» **Try it**: Where does the word "click" appear in the entries below? Copy each line that holds it.

» **Record excerpts**:
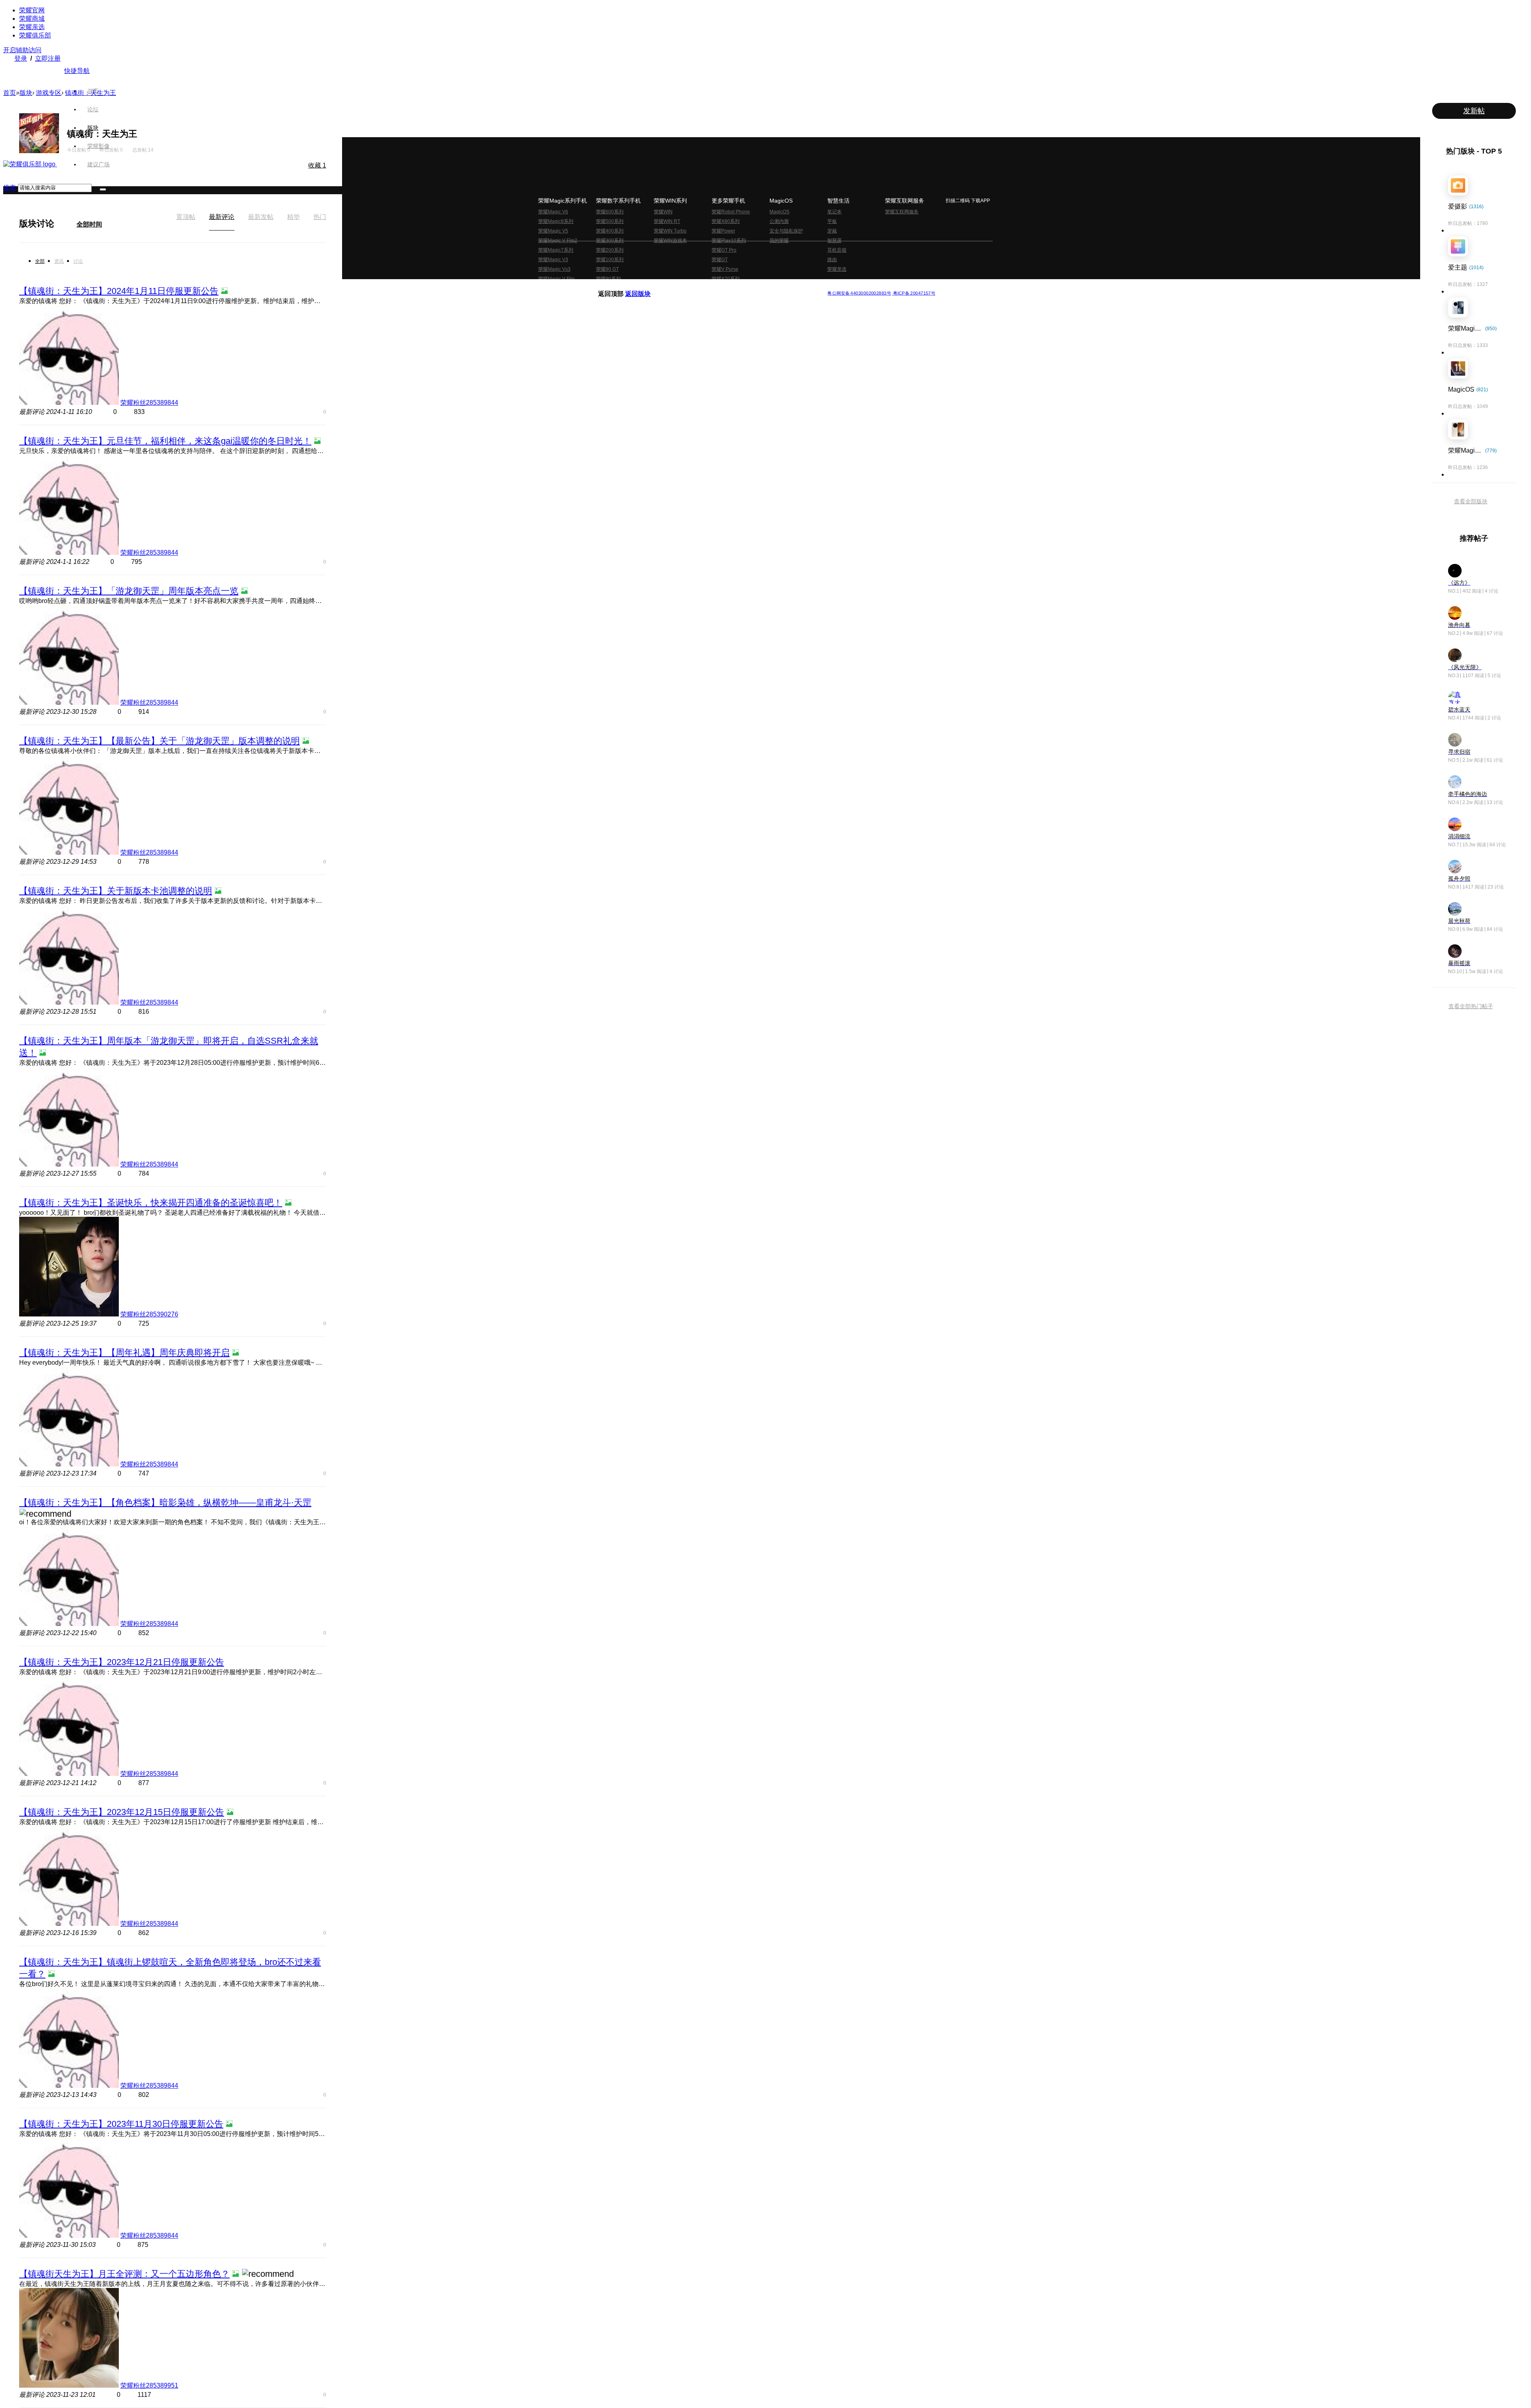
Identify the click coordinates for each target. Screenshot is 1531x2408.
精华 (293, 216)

* * *

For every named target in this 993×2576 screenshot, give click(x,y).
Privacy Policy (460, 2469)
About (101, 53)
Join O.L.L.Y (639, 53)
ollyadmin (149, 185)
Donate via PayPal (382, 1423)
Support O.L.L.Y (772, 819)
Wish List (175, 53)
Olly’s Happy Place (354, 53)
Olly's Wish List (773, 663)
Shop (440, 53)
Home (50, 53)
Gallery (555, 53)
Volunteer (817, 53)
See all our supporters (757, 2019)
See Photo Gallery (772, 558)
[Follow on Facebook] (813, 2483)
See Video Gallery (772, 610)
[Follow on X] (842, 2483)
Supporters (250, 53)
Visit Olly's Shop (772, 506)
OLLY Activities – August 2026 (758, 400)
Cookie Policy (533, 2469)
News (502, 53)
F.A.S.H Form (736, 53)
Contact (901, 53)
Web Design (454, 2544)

» **Output of the task**:
Identify the click coordinates for each target. Screenshot is 1531x2408.
For every named target in this 993×2576 screenshot, give click(x,y).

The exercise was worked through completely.